There’s been a bit of back and forth on the feminist fanblogs about whether or not its worth continuing to read superhero comics. This is nothing new. The subject gets bandied about regularly, usually when someone says “Why don’t you just make your own books?”
Sadly, this seemingly reasonable statement rarely produces a reasonable discussion.
In the best case scenario (which tends to come about only when the suggestion is made by a well-known, popular person who has the goodwill of the community, the capability of doing this and/or is trying to draw attention to well-written stories outside the mainstream) there is round of posts exclaiming undying affection for not just genre, but the characters themselves. These can be fun, but they take a defensive tone in these cases. (Honestly, if you want positive discussion in the blogosphere — start a meme. People will answer without feeling like they’re arguing with you.)
Other times (when this is suggested by a fellow fan, a random onlooker, or a writer/artist nobody has ever heard of) the response is angry words and ranting. See, if presented wrong this suggestion tells the fans that their complaints, their enthusiasm, and their anger is misplaced. Effectively it says to people that your hobby is a waste of time. The person who made the suggestion this time reels from the sudden backlash, and leaves the community on very bad terms. (Or worse, remains and endlessly turns up again and again to denounce the community as a pack of lunatics.)
A lot of trouble could be avoided if these well-meaning people who suggest giving up on superhero comics would remember but one thing: That they are talking to superhero fans.
And the one thing superhero fans do (endlessly) is complain. They complain about the writer. They complain about the artist. They complain about the coloring. They complain about the inking. They complain about the lettering. They complain about the editors. They complain about creative team changes. They complain about the plot. They complain about the lack of plot. They complain about cast changes. They complain about miniseries. They complain about ongoing series. They complain about retcons. They complain about crossovers. They complain about not getting crossovers. They complain about delayed books. They complain about prices. They complain about characters dying.
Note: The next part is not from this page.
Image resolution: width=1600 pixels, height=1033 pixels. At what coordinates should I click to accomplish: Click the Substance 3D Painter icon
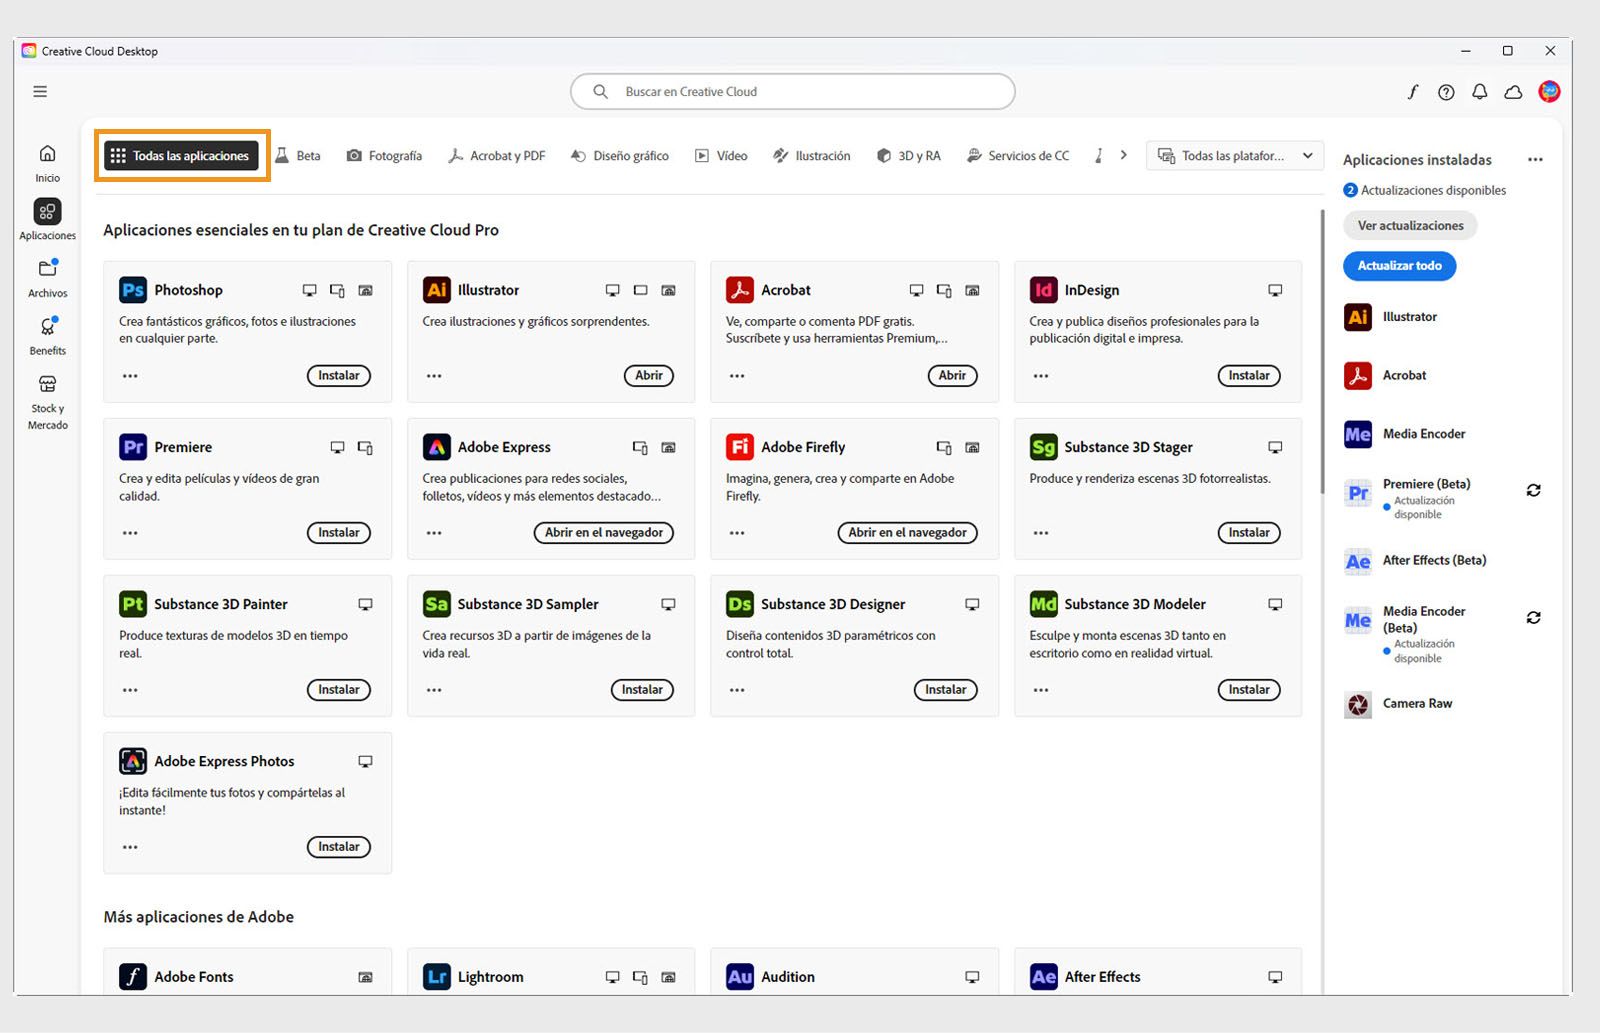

They complain about characters coming back from the dead. They complain about other fans complaining. (I’d lay odds that at this very moment someone is drafting a comment complaining about the repetition in this paragraph.)
That nobody would think to say “Well, if you don’t like characters like Hal Jordan being back to life why don’t you go write your own superhero space opera stories?” but so many people automatically say “Well, if you don’t like Star Sapphire’s porntastic new costume why don’t you go write your own superhero space opera stories?” is irritating, to say the least. The inconsistency in how complaints like this are treated (being offended by innocent creative decisions is okay, being offended by the incessant reinforcement of our society’s stifling and harmful gender roles is not) says that feminists don’t count as real fans and don’t really have a right to complain about the weaknesses in the product. They should go seek out their own products. This is suspiciously close to the entire “comics are for boys” mentality that makes a lot of female fans very angry to begin with. If someone with no community goodwill puts this forward, they see more of the same crap they get from everywhere else in fandom.
I think it’s understandable to be a bit touchy in these cases.